** start of Source document **

There was much less agreement as to how much, and
how explicitly, the United States should use the F-4
sale as leverage: "The issue is whether we
are prepared to imply--and to carry out if necessary--the
threat not to deliver the Phantoms if Israel does not
comply with our request" [underlined in the
original].
By mid-July Nixon had decided that he was "leery" of
using the Phantoms as leverage, which meant that when
Richardson and Packard met with Rabin on July 29, 1969,
the idea of a probe that would involve some form of
pressure had been torpedoed. [20] While Richardson
and Packard emphasized the "seriousness" with
which they viewed the nuclear problem, they had no
big stick to support their rhetoric, except to the
extent of implying a loose linkage by rebuffing Rabin's
request for an August (one-month advance) delivery
of the F-4s.
Background papers prepared by the State Department for
the meeting with Meir,
including an intelligence update with clearance by
all the relevant agencies (including the CIA, the Pentagon,
and even the ACDA and the AEC), suggested that the
horse was already out of the barn: "Israel
might very well now have a nuclear bomb" and certainly "already
had the technical ability and material resources to produce
weapon-grade material for a number of weapons." If
that was true, it meant that events had overtaken the
NSSM 40 exercise; Israel most likely possessed nuclear
weapons, a development that senior State and Defense
officials had wanted to contain. [25]
Subsequent memoranda from Kissinger to Nixon provide
a limited sense of what Kissinger thought happened
at the meeting. He noted that the president had emphasized
to the prime minister that "our primary concern
was that the Israeli [government] make no visible introduction
of nuclear weapons or undertake a nuclear test program." In
other words, Nixon had pressed her to abide by Rabin's
interpretation that the "introduction of nuclear
weapons" would mean a nuclear test or a formal
declaration. Thus, Israel would be committed to maintaining
full secrecy over its nuclear activities, keeping their
status ambiguous and uncertain. Meir also confirmed
that the NPT issue would not be settled until after
the elections and that missiles would not be deployed "for
at least three years." [31]
While members of the SRG still raised the possibility
of renewed pressure on Israel to sign the NPT, Kissinger
waited for Jerusalem's formal response to the U.S.

** end of Source document **
** start of Given material **

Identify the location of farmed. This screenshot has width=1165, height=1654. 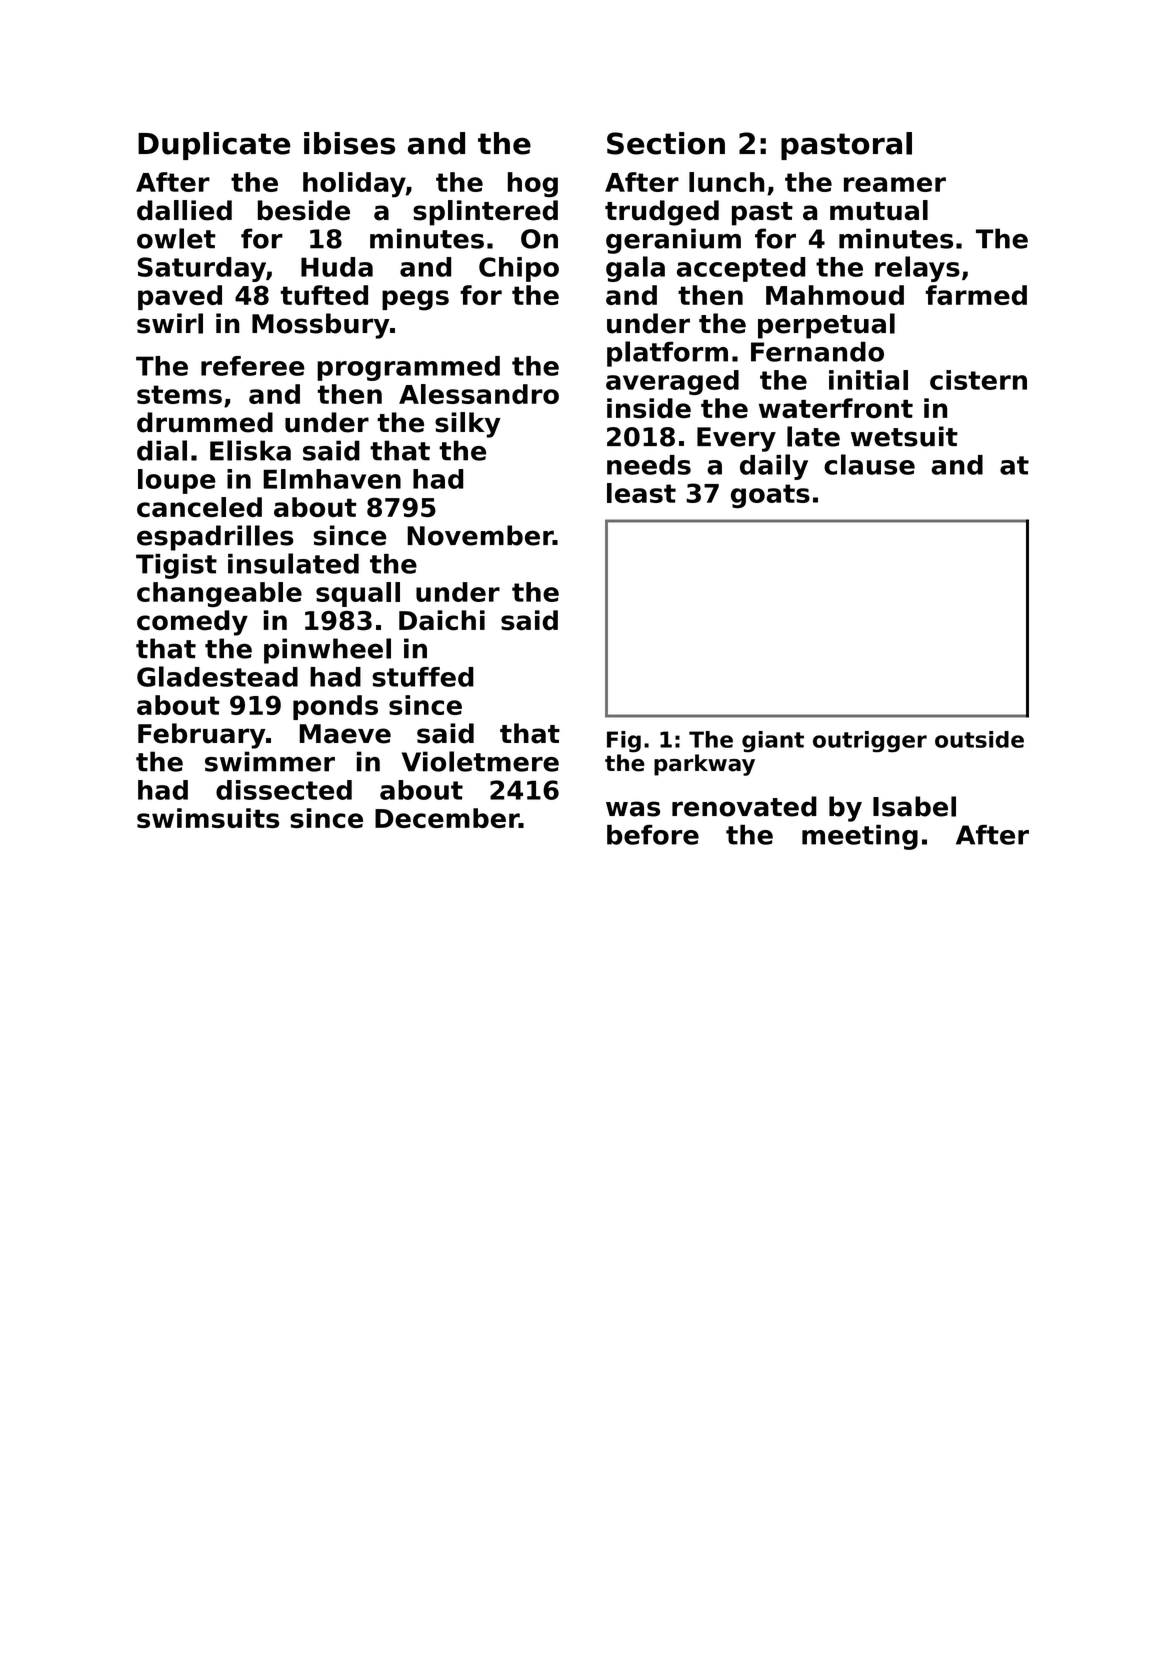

** end of Given material **

§ **Problem set**:
(1) Answer these from the passage on the F-4 sale, one line each:
(a) On what date did Richardson and Packard meet with Rabin?
(b) Besides the CIA and the Pentagon, which agencies cleared the intelligence update?
(c) For how long did Meir say missiles would not be deployed?
(2) Decide whether each statement agrees with the passage on the F-4 sale. Answer yes or no, and quote the words that decide it.
(a) By mid-July, Nixon favored using the Phantoms as leverage.
(b) Richardson and Packard turned down Rabin's request for an August delivery of the F-4s.
(c) Meir confirmed that the NPT issue would be settled before the elections.

§ **Completed exercise**:
(1)
(a) July 29, 1969
(b) The ACDA and the AEC
(c) For at least three years

(2)
(a) No: "Nixon had decided that he was "leery" of using the Phantoms as leverage"
(b) Yes: "rebuffing Rabin's request for an August (one-month advance) delivery of the F-4s"
(c) No: "the NPT issue would not be settled until after the elections"